A digital twin is the physical construction site in digital data. As the construction process goes on, the digital twin will be the reference to determine how buildings are being built (Intellectsoft, 2018). The digital twin will be the base for comparison to the planned BIM- model to discover differences and support further decisions.

2.4 Exploring existing digitisation frameworks

Emerging technologies challenge the established, well-known way of executing different processes in the construction industry. The need to rethink the way of doing things are rising (Agarwal et al., 2016). The global trends are reshaping the industry, and the companies need tools to see and capture the opportunities that come with it (Group, 2018b). The need to understand different digitisation frameworks is to specify needs, what steps to make to improve the grades of digitisation and to explore what impacts the changes will have (Johnson, 1997).

2.4.1 AF Gruppen’s Organisation Chart

AF Gruppen was established in 1985. It first started with construction and then oil & gas in 1991. The company has been expanding into new market areas since (Gruppen, 2018).

Figure 4 AF Gruppen’s Organisation Chart.
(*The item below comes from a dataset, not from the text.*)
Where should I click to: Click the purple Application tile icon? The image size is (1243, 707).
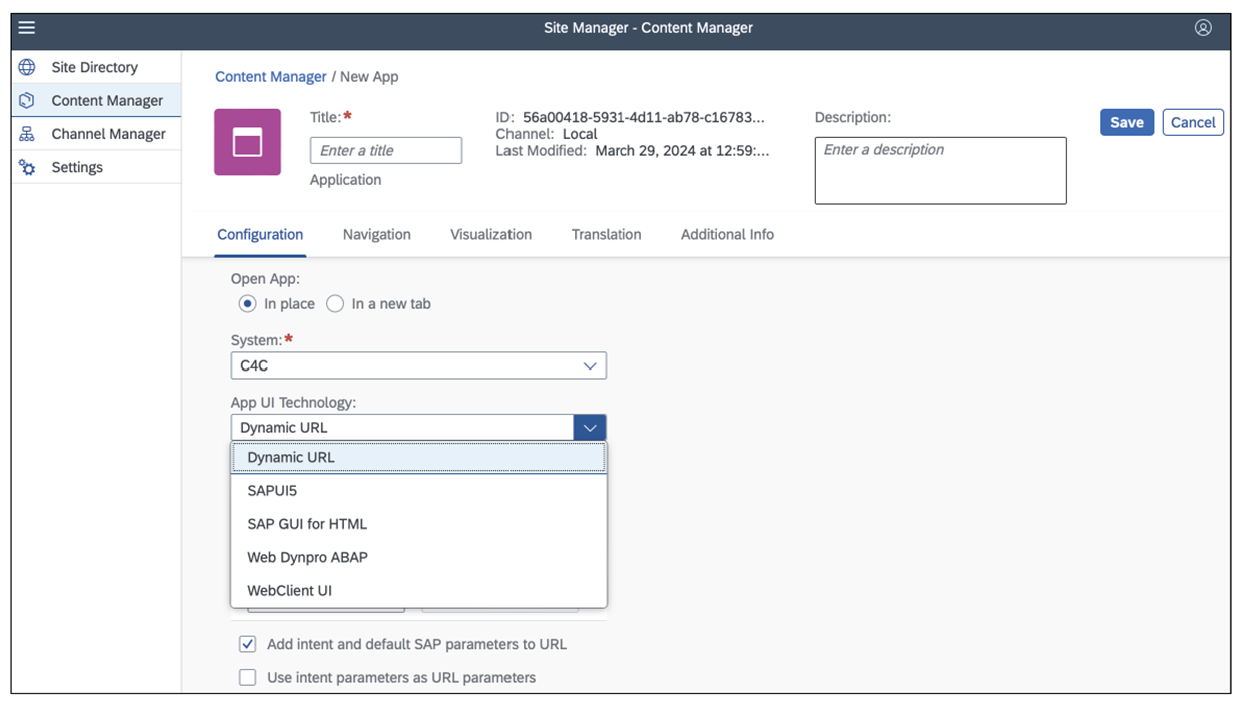pos(247,142)
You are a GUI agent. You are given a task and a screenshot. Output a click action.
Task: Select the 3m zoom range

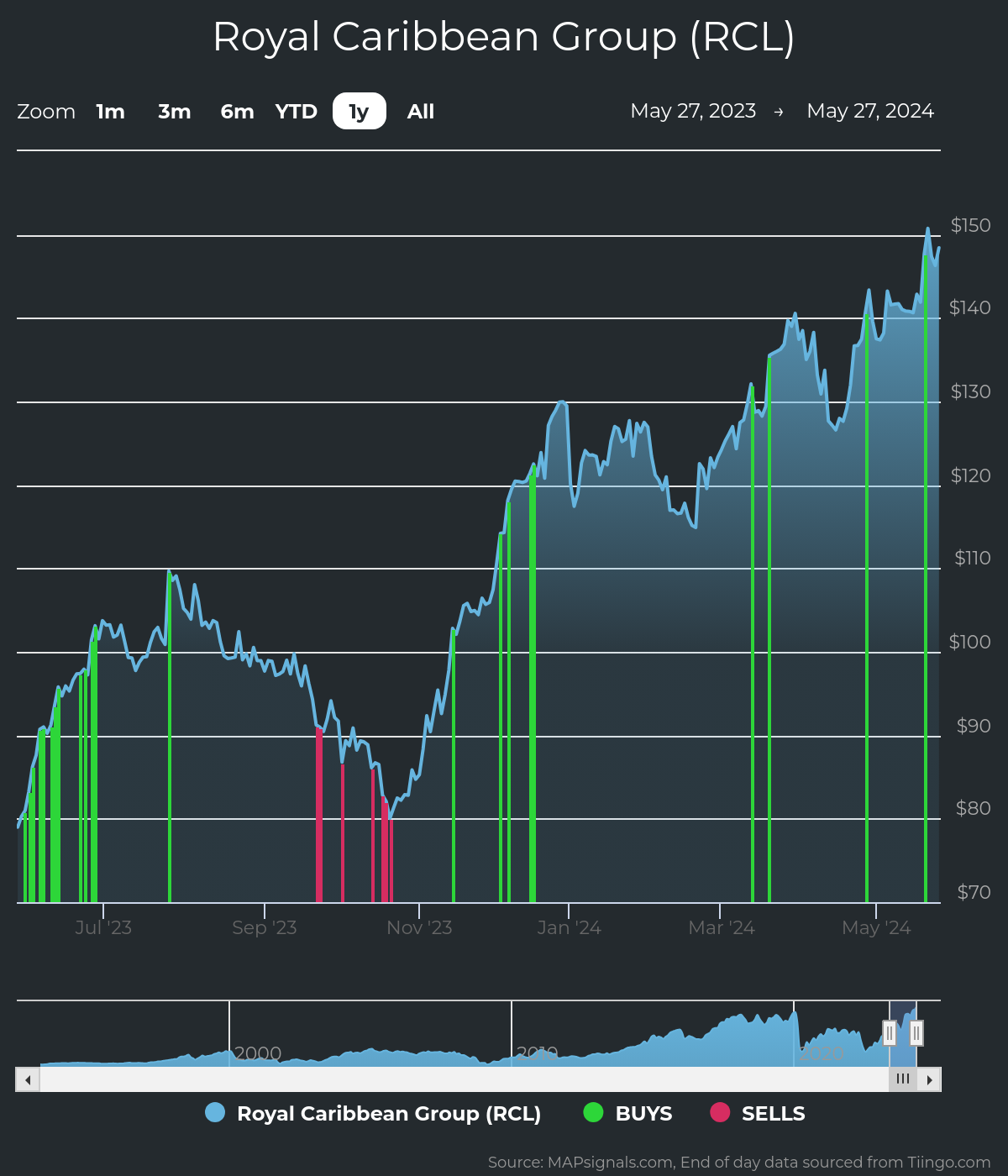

Source: (Lars Solbakken Berggaard, 2016)

According to the first quarterly report in 2018, the board of AF Gruppen recognises that there are unlimited opportunities when taking advantage of digital tools. Innovation and new work process emerge. The report also states that AF Gruppen becomes a more attractive employer when using and implementing new advanced technology in the organisation. AF Gruppen is aiming to take more advantage of emerging technology to be more competitive and to keep track of development in the industry. Their ambition is to make technology a part of the daily work (Grongstad, 2018).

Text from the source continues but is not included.